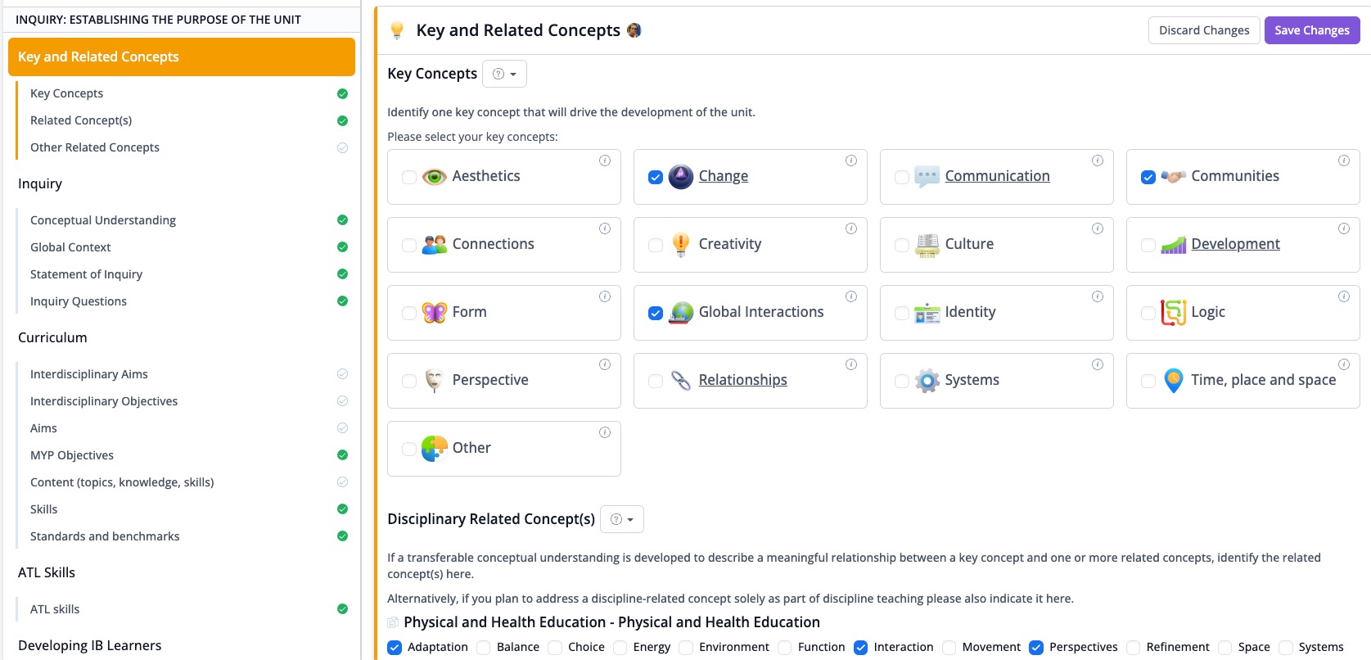Click the Time, place and space pin icon

pyautogui.click(x=1173, y=381)
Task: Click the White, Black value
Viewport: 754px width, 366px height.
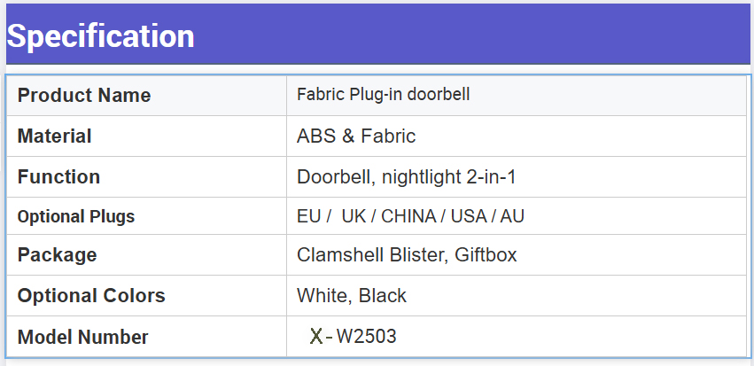Action: tap(352, 296)
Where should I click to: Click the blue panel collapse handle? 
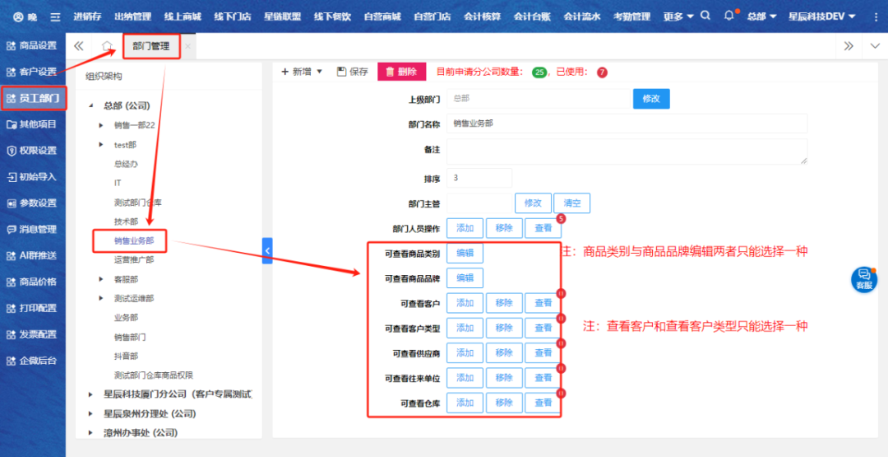click(x=267, y=250)
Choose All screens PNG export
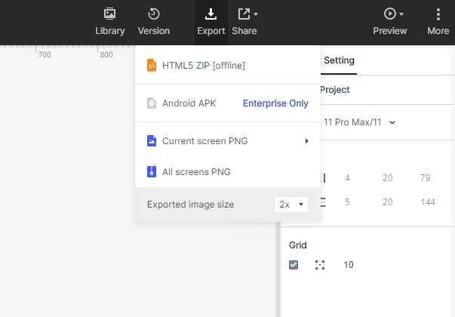The image size is (455, 317). click(x=196, y=172)
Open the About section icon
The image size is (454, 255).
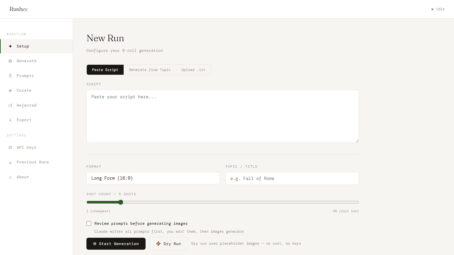pyautogui.click(x=10, y=177)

+ + +

*YOUR OBJECTIVE*. Keep the pictures out of your answer, which should be the lines from the one with "Task: Click the White, Black value" through the final line of the data, copied exactly.

*WRITTEN ANSWER*.
Task: Click the White, Black value
Viewport: 754px width, 366px height.
Action: tap(352, 296)
Where should I click to: Click the blue panel collapse handle? 
click(x=267, y=250)
Choose All screens PNG export
The image size is (455, 317). click(x=196, y=172)
Open the About section icon
The image size is (454, 255).
pyautogui.click(x=10, y=177)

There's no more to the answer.